Starting with properly cleaning a scrape or cut, Dr. Tullberg says the number one thing he see people do wrong is when they go old school to clean it.

“Soap and water, use soap and water. The hydrogen peroxide, throw it away. It's cool to dump it down the sink so you can see if it fizz because you think it's doing something but hydrogen peroxide actually hurts healing tissue. I see people who come in all the time say ‘well I cleaned it up really good with alcohol’, I don't know why they want to hurt themselves like that, but they do. Soap and water is going to be a lot more gentle it's actually going to be better on the skin so it can heal.”

When it comes to knowing if a cut needs stitches or not, Dr. Tullberg says there are no hard and fast guidelines.
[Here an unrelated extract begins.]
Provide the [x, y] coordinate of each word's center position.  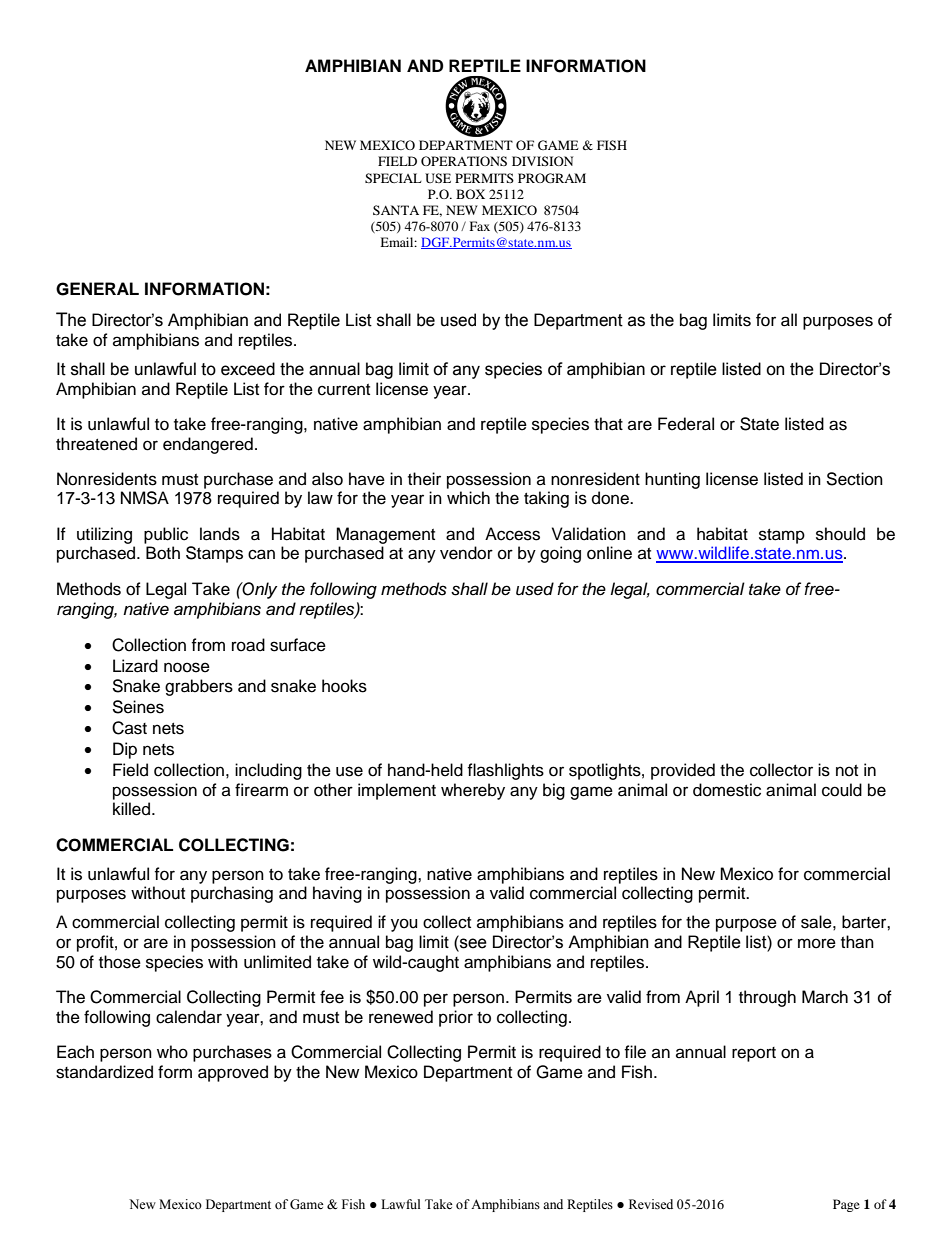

“I have seen a laceration one centimeter long that needed stitches, and I have seen others that were longer than that but didn't need stitches. It just depends on the depth of the laceration. Something that might not seem significant, might be, it just depends. It may be a deep puncture wound that's going to need to be irrigated and closed up.”


If you have patched yourself up, and the wound isn't staying closed Dr. Tullberg says that is a good sign that you want to get it looked at by a doctor.

“If the skin is staying nicely together you probably don't need to do a whole lot. You could maybe do a butterfly or something like that at home. If your wound is gaping open a little bit, if it’s staying open then that's really going to lead to an increased risk of infection, so you probably want to get that taken care of and sown up.”


And if you do get stitches Dr. Tullberg has make sure to follow the aftercare instructions closely.

“Follow your doctor's instructions whatever they tell you do after you get the sutures. Not every suture is the same, and so all the aftercare is not going be the same. The biggest thing is don't soak it in water. You can let soap and water run over it. Don't go swimming and don't take a bath or soak it in a hot tub. Follow doctor's instructions closely because every laceration is different.”

Dr. Tullberg says many times knowing if a cut needs stitches or not is a judgment call, even for doctors but if first aid at home doesn't produce healing in a couple of days make sure to get it looked at, sooner rather than later.